Eventuali riferimenti alla realtà sono da considerarsi puramente casuali.
WARNINGS: La One-Shot che leggerete è stata scritta per la sfida "
Mettiamoci in gioco" proposta dal gruppo Facebook "EFP famiglia: recensioni, consigli e discussioni" dove troverete anche tutti gli altri file riguardanti la sfida.

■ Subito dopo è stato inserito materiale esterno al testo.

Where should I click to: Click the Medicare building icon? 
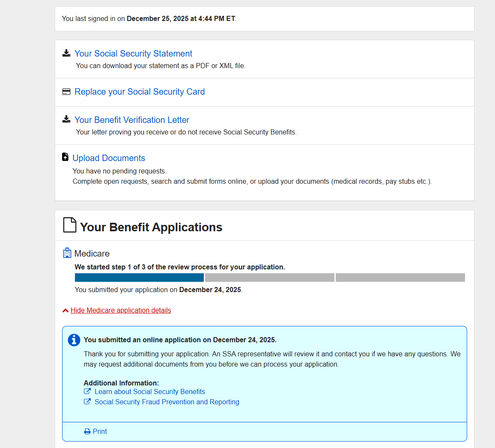67,253
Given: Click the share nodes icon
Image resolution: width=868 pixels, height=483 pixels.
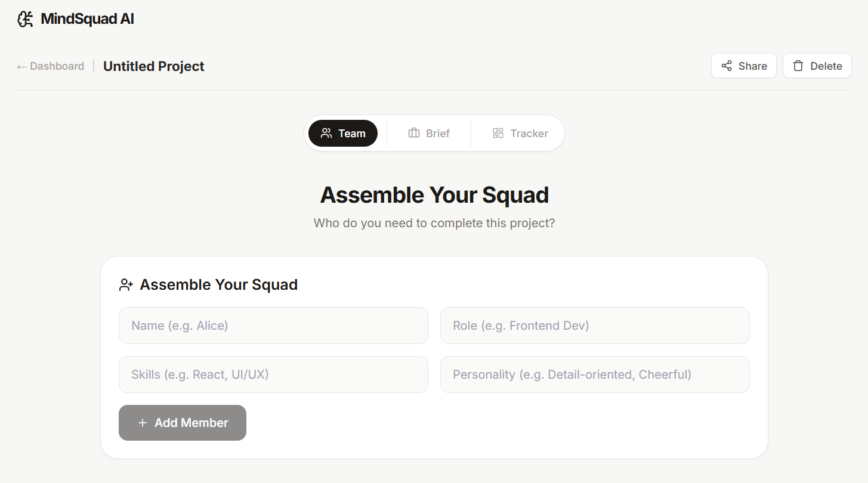Looking at the screenshot, I should [727, 66].
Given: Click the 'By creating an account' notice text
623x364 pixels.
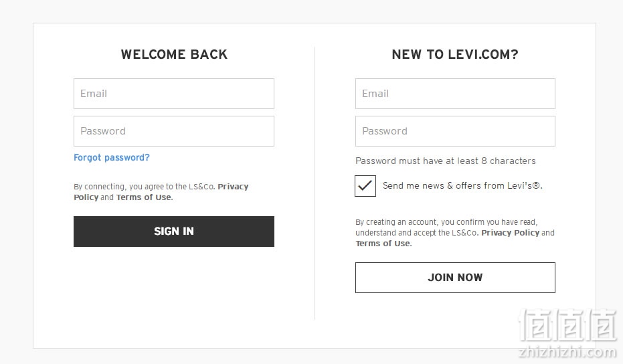Looking at the screenshot, I should [455, 233].
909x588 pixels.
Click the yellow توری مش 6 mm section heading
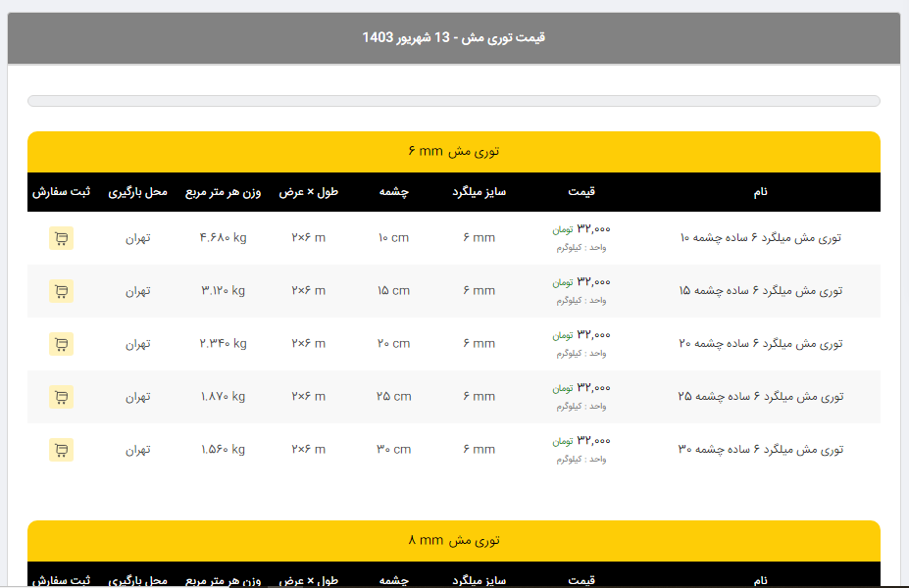tap(453, 152)
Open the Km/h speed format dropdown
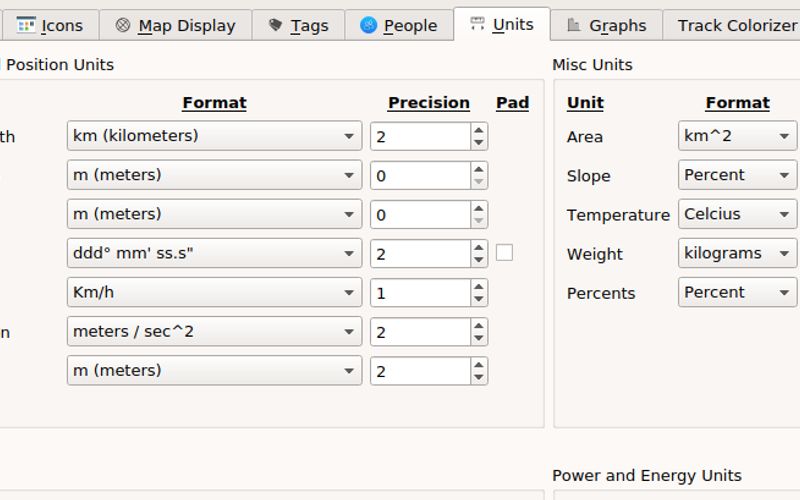 [214, 292]
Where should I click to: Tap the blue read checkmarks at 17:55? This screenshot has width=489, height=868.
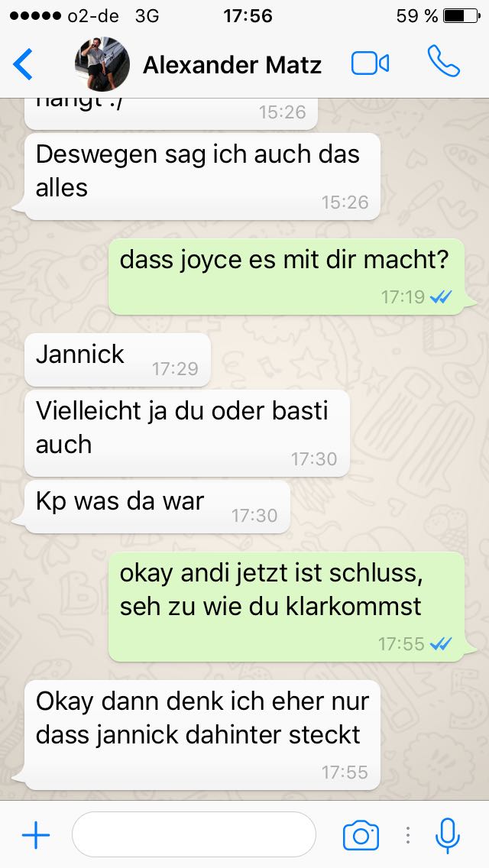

STORIA #23: Storia di una ragazza che diventa dipendente dai videogiochi escludendo il mondo, poi un giorno si sveglia (per qualche ragione seria) e capisce cosa ha perso in tutto quel tempo.
 


Now living.




Era iniziata come un'innocente battuta, una di quelle che chiunque ha detto o sentito dire da qualcuno almeno una volta nella vita. Qualcosa come «Posso smettere quando voglio, anche adesso, e dimostrarti che ti sbagli. Non sono dipendente da un bel niente!».
E invece Nives si era trovata impelagata in una vera e propria scommessa, con sua madre che aveva colto l'occasione per separare la figlia dai videogiochi e provare a farle vivere una vita degna di esser definita tale, ma anche con sé stessa perché avrebbe dimostrato a tutti che si sbagliavano, sul suo conto.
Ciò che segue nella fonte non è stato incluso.